Entries from a dataset:
————————
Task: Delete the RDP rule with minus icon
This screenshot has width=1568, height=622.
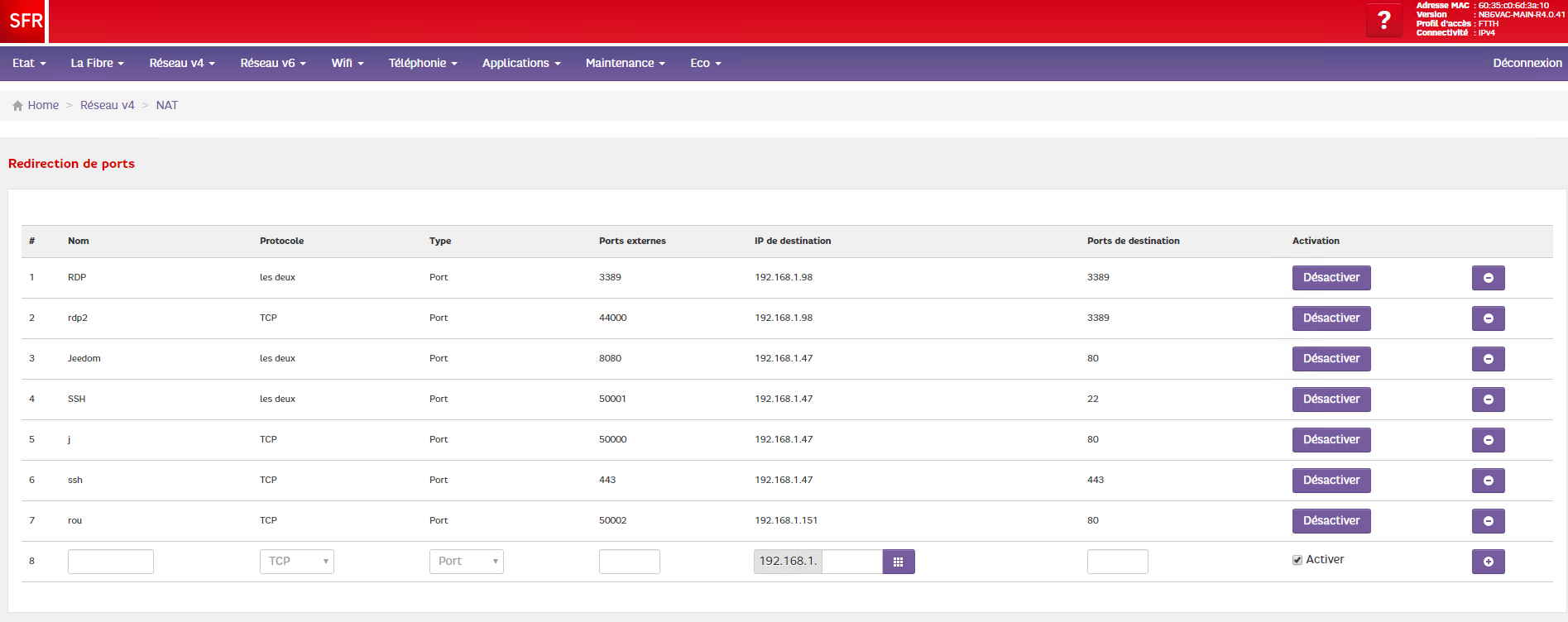Action: 1488,278
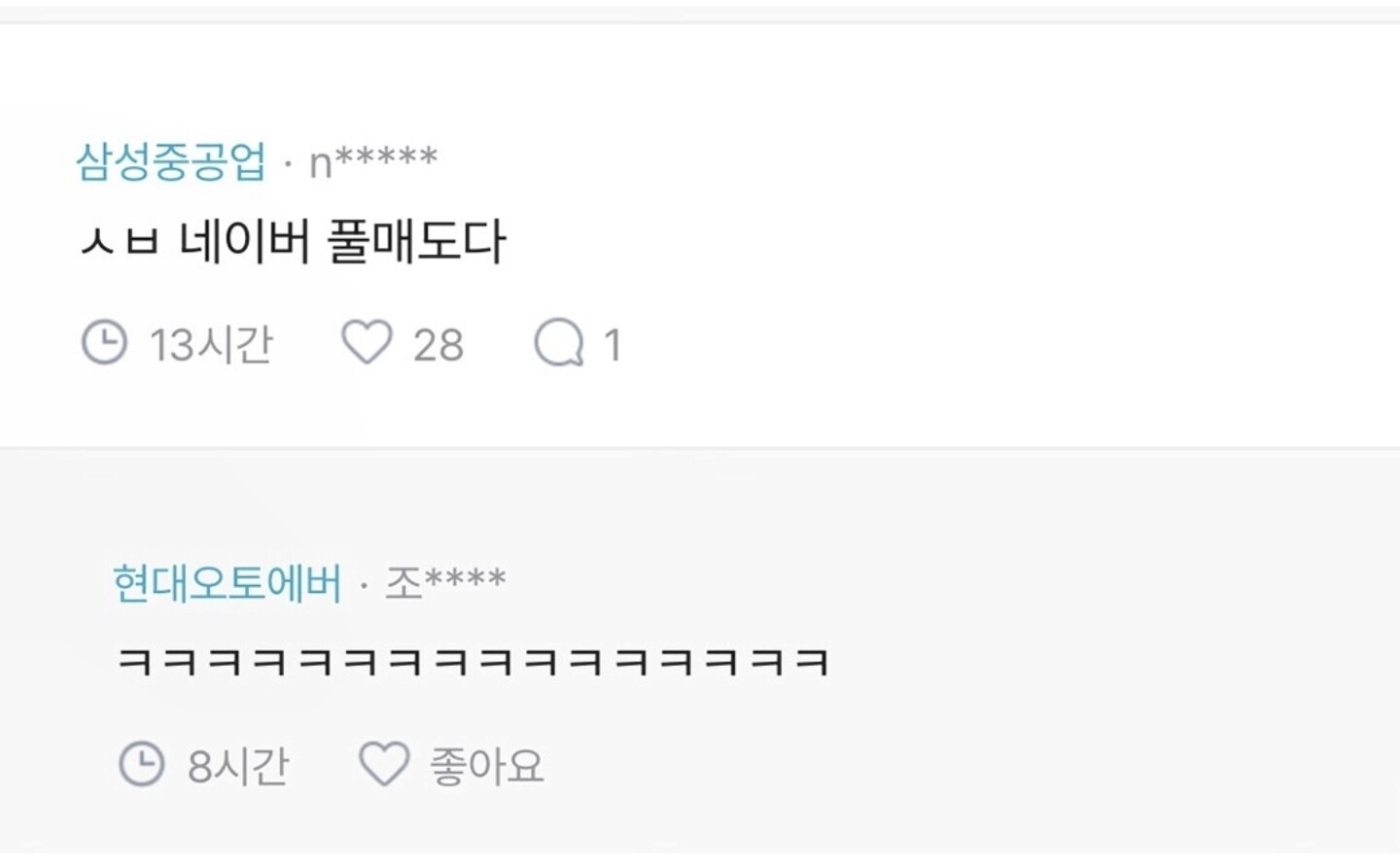Like the post via heart icon beside 28

pos(367,342)
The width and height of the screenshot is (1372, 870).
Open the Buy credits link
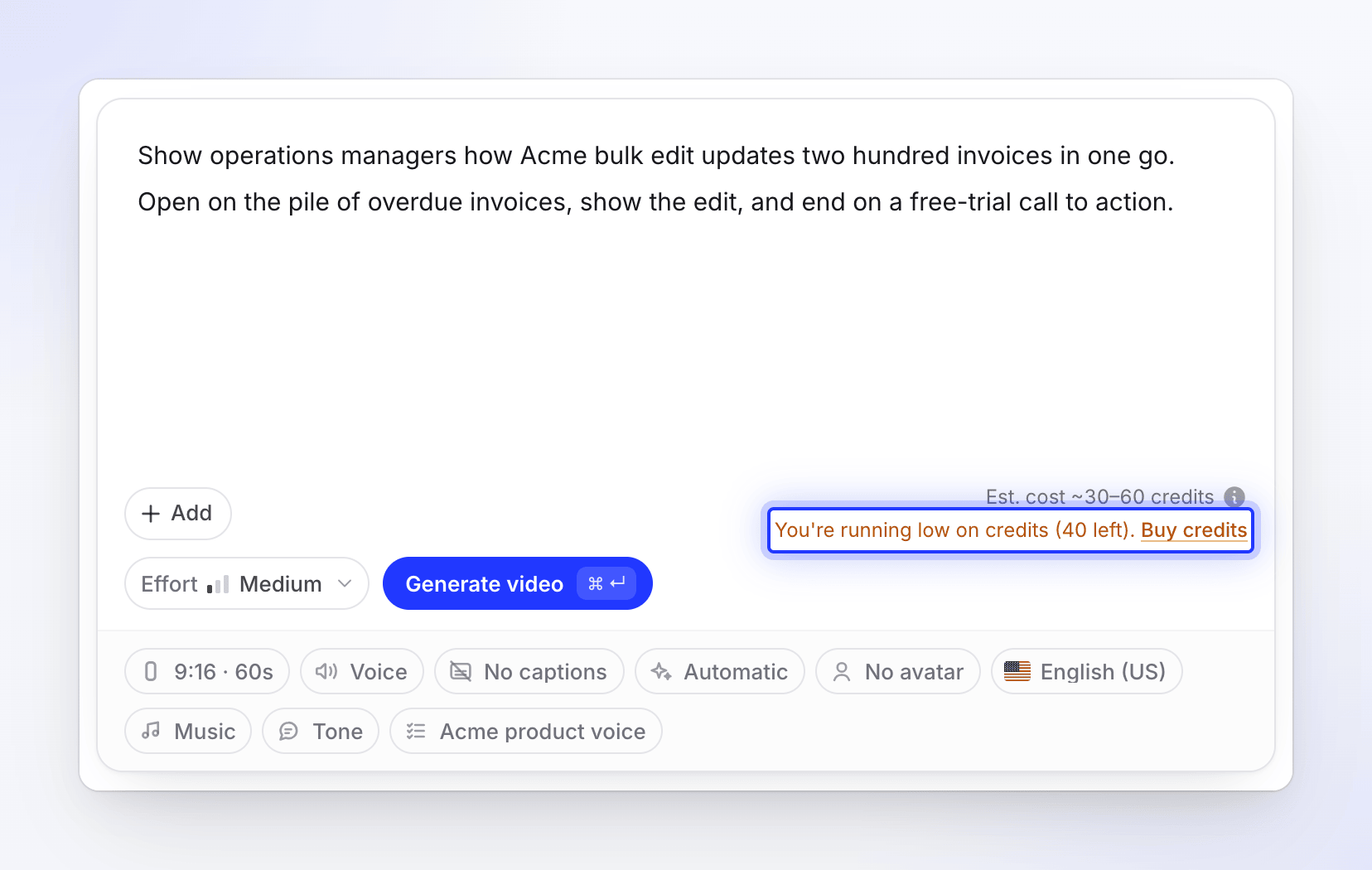click(1194, 530)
————————
Short task: Find every line above that contains the string "width", matching case exactly, and copy each of those lines.

Task response:
This screenshot has width=1568, height=622.
The width and height of the screenshot is (1372, 870).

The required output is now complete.